There are other suggestions I would make:

  1. Eat a rainbow. Foods from different colour groups; green, yellow etc
  2. Eat as much variety of foods as possible. We could aim to have 30 different foods each day; for example multigrains where appropriate, Variety in fruit (possibly fruit salads) large range of vegetables, mixed raw nuts and bean mixes.
  3. Eat beans and nuts. Both have positive health benefits.
  4. Eat food with minimal processing. This means FOOD AS GROWN. If it has a package it may not be as good for you.
  5. Steaming rather than frying is better. Apart from the oil added for frying high temperatures are detrimental to some vitamins etc. More raw food is desirable.
  6. Eat less salt.  At a population level we eat twice as much as desirable. Bread and processed tomato products are worth watching.
  7. Avoid added sugar. Fruit is fine and can be used for its sweetness if desired.

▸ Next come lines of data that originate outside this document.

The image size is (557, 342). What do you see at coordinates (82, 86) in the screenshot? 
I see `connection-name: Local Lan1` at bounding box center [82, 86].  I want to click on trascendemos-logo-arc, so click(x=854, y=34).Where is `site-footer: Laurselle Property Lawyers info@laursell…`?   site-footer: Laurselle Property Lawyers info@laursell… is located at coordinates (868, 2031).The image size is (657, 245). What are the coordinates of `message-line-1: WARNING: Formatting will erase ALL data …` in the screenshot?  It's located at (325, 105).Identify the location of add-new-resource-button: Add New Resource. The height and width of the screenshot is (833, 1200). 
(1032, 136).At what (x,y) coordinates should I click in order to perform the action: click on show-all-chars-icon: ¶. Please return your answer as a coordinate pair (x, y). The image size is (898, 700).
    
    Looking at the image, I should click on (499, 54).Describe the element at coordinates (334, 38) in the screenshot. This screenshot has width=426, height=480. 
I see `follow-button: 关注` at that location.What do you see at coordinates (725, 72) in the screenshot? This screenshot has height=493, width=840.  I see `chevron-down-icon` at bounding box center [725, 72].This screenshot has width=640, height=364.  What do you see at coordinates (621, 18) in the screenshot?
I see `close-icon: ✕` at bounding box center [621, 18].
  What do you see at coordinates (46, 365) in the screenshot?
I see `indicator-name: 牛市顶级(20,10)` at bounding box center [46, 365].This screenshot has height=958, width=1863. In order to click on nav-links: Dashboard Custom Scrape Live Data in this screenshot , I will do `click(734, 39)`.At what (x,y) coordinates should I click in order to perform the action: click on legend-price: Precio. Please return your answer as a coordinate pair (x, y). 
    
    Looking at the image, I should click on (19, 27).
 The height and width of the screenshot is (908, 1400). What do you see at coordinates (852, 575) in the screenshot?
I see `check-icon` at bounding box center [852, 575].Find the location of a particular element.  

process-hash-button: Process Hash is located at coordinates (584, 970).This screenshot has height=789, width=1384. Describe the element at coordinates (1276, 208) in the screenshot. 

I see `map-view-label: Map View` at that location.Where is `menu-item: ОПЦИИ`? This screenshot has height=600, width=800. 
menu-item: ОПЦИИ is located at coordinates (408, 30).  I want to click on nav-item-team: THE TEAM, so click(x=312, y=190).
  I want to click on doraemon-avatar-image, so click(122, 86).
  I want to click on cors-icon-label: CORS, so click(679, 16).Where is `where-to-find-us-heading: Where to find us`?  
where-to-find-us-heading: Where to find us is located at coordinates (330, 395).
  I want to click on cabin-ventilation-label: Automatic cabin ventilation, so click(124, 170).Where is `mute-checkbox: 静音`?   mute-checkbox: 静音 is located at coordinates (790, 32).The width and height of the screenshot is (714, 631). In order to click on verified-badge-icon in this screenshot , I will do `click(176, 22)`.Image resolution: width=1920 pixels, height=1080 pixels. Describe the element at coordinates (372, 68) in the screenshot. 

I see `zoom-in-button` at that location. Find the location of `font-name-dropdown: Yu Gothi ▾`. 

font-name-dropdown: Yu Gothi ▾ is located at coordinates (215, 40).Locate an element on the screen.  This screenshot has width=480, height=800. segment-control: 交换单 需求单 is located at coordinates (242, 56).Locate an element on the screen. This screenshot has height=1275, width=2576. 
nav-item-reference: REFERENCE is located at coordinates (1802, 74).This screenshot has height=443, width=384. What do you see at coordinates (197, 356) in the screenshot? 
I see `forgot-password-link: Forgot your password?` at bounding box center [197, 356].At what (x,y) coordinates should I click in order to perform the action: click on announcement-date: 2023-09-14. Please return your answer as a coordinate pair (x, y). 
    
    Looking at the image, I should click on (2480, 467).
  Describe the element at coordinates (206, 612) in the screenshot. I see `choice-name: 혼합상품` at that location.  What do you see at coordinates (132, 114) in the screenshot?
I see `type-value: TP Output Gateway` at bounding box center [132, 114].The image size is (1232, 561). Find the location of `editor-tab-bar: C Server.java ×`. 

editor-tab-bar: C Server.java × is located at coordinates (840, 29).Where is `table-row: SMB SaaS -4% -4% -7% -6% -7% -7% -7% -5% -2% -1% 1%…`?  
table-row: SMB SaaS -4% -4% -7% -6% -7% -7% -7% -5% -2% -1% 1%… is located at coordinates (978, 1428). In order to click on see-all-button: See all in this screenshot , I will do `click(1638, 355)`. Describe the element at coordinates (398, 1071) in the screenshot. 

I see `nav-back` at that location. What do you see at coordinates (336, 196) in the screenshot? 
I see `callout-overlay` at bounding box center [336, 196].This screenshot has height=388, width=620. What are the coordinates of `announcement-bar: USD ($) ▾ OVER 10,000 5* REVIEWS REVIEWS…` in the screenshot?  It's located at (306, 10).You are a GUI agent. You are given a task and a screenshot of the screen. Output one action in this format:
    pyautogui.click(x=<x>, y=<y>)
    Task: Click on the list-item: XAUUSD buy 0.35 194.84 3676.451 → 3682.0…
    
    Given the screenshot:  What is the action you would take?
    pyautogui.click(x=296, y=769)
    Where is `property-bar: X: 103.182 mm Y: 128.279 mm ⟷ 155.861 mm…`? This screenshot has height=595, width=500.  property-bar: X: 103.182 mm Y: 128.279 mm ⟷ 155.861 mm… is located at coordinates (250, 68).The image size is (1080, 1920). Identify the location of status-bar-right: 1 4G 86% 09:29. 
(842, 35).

 There is a lot of confusion about eating grains.  While it is acknowledged that some people have sensitivities to gluten it has been shown that avoidance of gluten causes adverse health outcomes; both heart disease and gut health. Our bowel microbiota require lots of fibre and resistant starches for their health and ours.

Apart from  the above suggestions if you wish to be more prescriptive I would commend to you Dr Michael Greger’s daily dozen.  His very scientific analysis can be found online; and there is a free APP for his daily dozen is available. His daily dozen is:

  1. Three serves of beans; any of the myriads of legumes
  2. One serve of berries; strawberries, blueberries, blackberries etc
  3. Three serves of other fruit
  4. One serve of cruciferous vegetables- eg broccoli, cabbage, cauliflower
  5. Two serves of greens. (More is better)
  6. Two serves of other vegetables
  7. One tablespoon of ground Flaxseeds (Linseed)
  8. 30 grams of nuts/seeds
  9. Include turmeric and other spices
  10. Three serves of whole grains
  11. Five schooners of water
  12. Exercise. There are benefits noted out to 120 minutes.

With the adoption of a plant based diet it is necessary to supplement with vitamin B12. (Only bacteria make vitamin B12; our animal friends eat unwashed food for theirs). Remember to get some sunshine for vitamin D (it has other benefits as well in small quantites).

While you may not agree with everything I have said, I hope to trigger some interest and debate but I would commend to you a Whole Foods, Plant Based Diet.